Task details> Each record beneath this line should be returned exactly as it is.
*** Record set
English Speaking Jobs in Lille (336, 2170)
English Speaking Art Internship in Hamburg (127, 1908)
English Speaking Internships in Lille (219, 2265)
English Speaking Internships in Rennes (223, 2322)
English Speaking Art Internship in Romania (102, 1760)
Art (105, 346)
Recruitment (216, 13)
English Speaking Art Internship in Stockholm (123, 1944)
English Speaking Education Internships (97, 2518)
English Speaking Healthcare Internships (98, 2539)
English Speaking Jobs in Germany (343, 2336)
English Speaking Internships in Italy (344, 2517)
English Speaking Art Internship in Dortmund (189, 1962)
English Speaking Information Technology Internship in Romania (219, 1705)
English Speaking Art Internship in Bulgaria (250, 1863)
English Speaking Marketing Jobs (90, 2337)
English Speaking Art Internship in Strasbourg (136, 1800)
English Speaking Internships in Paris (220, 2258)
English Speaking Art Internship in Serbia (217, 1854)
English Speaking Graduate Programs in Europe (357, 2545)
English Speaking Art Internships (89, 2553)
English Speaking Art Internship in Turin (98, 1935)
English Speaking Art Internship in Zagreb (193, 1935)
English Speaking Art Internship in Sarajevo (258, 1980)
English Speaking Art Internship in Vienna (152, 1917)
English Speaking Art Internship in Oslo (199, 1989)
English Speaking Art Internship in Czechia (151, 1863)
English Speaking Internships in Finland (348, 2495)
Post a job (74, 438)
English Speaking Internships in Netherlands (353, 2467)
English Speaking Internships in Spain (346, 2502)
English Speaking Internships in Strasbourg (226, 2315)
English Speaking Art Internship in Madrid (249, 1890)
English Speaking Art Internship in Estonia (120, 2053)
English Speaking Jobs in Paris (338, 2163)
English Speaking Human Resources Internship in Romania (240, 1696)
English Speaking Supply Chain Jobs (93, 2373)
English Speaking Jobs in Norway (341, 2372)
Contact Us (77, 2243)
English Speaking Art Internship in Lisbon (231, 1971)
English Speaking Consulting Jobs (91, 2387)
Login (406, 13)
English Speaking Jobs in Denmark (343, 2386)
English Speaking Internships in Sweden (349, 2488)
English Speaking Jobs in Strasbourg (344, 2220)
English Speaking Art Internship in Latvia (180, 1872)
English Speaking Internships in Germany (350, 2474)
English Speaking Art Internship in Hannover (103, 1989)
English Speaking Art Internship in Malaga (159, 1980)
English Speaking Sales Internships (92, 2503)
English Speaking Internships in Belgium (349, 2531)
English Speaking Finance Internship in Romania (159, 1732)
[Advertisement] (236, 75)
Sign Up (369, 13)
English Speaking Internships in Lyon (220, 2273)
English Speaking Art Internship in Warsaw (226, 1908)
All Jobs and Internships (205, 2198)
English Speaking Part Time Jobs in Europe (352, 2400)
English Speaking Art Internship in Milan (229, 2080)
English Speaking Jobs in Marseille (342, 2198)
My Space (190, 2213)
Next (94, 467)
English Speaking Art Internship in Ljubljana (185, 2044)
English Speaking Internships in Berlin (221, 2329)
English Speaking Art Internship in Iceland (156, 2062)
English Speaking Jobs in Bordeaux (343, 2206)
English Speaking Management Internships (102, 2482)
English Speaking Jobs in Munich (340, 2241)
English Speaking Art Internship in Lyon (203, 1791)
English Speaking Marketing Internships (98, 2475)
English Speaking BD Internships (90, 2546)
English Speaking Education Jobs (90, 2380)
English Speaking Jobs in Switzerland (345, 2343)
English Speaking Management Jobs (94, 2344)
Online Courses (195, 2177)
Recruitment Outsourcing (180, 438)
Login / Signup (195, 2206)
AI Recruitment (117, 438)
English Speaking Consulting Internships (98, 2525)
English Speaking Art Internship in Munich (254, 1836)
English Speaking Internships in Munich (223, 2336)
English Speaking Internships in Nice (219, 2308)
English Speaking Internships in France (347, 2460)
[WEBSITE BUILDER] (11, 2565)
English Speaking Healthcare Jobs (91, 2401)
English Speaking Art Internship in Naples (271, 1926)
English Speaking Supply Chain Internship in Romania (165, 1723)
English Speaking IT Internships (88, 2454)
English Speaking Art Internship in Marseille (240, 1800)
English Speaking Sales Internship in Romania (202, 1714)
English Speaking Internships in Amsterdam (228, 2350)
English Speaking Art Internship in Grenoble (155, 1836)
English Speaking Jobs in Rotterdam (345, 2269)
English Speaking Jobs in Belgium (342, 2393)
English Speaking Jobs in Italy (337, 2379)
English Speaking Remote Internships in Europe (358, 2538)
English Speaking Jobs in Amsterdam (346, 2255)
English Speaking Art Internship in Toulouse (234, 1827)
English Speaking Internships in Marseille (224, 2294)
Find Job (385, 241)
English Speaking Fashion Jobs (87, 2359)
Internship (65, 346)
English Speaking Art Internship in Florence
******
Finished task>
English Speaking Jobs in Lille (336, 2170)
English Speaking Art Internship in Hamburg (127, 1908)
English Speaking Internships in Lille (219, 2265)
English Speaking Internships in Rennes (223, 2322)
English Speaking Art Internship in Romania (102, 1760)
Art (105, 346)
Recruitment (216, 13)
English Speaking Art Internship in Stockholm (123, 1944)
English Speaking Education Internships (97, 2518)
English Speaking Healthcare Internships (98, 2539)
English Speaking Jobs in Germany (343, 2336)
English Speaking Internships in Italy (344, 2517)
English Speaking Art Internship in Dortmund (189, 1962)
English Speaking Information Technology Internship in Romania (219, 1705)
English Speaking Art Internship in Bulgaria (250, 1863)
English Speaking Marketing Jobs (90, 2337)
English Speaking Art Internship in Strasbourg (136, 1800)
English Speaking Internships in Paris (220, 2258)
English Speaking Art Internship in Serbia (217, 1854)
English Speaking Graduate Programs in Europe (357, 2545)
English Speaking Art Internships (89, 2553)
English Speaking Art Internship in Turin (98, 1935)
English Speaking Art Internship in Zagreb (193, 1935)
English Speaking Art Internship in Sarajevo (258, 1980)
English Speaking Art Internship in Vienna (152, 1917)
English Speaking Art Internship in Oslo (199, 1989)
English Speaking Art Internship in Czechia (151, 1863)
English Speaking Internships in Finland (348, 2495)
Post a job (74, 438)
English Speaking Internships in Netherlands (353, 2467)
English Speaking Internships in Spain (346, 2502)
English Speaking Internships in Strasbourg (226, 2315)
English Speaking Art Internship in Madrid (249, 1890)
English Speaking Art Internship in Estonia (120, 2053)
English Speaking Jobs in Paris (338, 2163)
English Speaking Human Resources Internship in Romania (240, 1696)
English Speaking Supply Chain Jobs (93, 2373)
English Speaking Jobs in Norway (341, 2372)
Contact Us (77, 2243)
English Speaking Art Internship in Lisbon (231, 1971)
English Speaking Consulting Jobs (91, 2387)
Login (406, 13)
English Speaking Jobs in Denmark (343, 2386)
English Speaking Internships in Sweden (349, 2488)
English Speaking Jobs in Strasbourg (344, 2220)
English Speaking Art Internship in Latvia (180, 1872)
English Speaking Internships in Germany (350, 2474)
English Speaking Art Internship in Hannover (103, 1989)
English Speaking Art Internship in Malaga (159, 1980)
English Speaking Sales Internships (92, 2503)
English Speaking Internships in Belgium (349, 2531)
English Speaking Finance Internship in Romania (159, 1732)
[Advertisement] (236, 75)
Sign Up (369, 13)
English Speaking Internships in Lyon (220, 2273)
English Speaking Art Internship in Warsaw (226, 1908)
All Jobs and Internships (205, 2198)
English Speaking Part Time Jobs in Europe (352, 2400)
English Speaking Art Internship in Milan (229, 2080)
English Speaking Jobs in Marseille (342, 2198)
My Space (190, 2213)
Next (94, 467)
English Speaking Art Internship in Ljubljana (185, 2044)
English Speaking Internships in Berlin (221, 2329)
English Speaking Art Internship in Iceland (156, 2062)
English Speaking Jobs in Bordeaux (343, 2206)
English Speaking Management Internships (102, 2482)
English Speaking Jobs in Munich (340, 2241)
English Speaking Art Internship in Lyon (203, 1791)
English Speaking Marketing Internships (98, 2475)
English Speaking BD Internships (90, 2546)
English Speaking Education Jobs (90, 2380)
English Speaking Jobs in Switzerland (345, 2343)
English Speaking Management Jobs (94, 2344)
Online Courses (195, 2177)
Recruitment Outsourcing (180, 438)
Login / Signup (195, 2206)
AI Recruitment (117, 438)
English Speaking Consulting Internships (98, 2525)
English Speaking Art Internship in Munich (254, 1836)
English Speaking Internships in Munich (223, 2336)
English Speaking Internships in Nice (219, 2308)
English Speaking Internships in France (347, 2460)
[WEBSITE BUILDER] (11, 2565)
English Speaking Healthcare Jobs (91, 2401)
English Speaking Art Internship in Naples (271, 1926)
English Speaking Supply Chain Internship in Romania (165, 1723)
English Speaking IT Internships (88, 2454)
English Speaking Art Internship in Marseille (240, 1800)
English Speaking Sales Internship in Romania (202, 1714)
English Speaking Internships in Amsterdam (228, 2350)
English Speaking Art Internship in Grenoble (155, 1836)
English Speaking Jobs in Rotterdam (345, 2269)
English Speaking Jobs in Belgium (342, 2393)
English Speaking Jobs in Italy (337, 2379)
English Speaking Remote Internships in Europe (358, 2538)
English Speaking Jobs in Amsterdam (346, 2255)
English Speaking Art Internship in Toulouse (234, 1827)
English Speaking Internships in Marseille (224, 2294)
Find Job (385, 241)
English Speaking Fashion Jobs (87, 2359)
Internship (65, 346)
English Speaking Art Internship in Florence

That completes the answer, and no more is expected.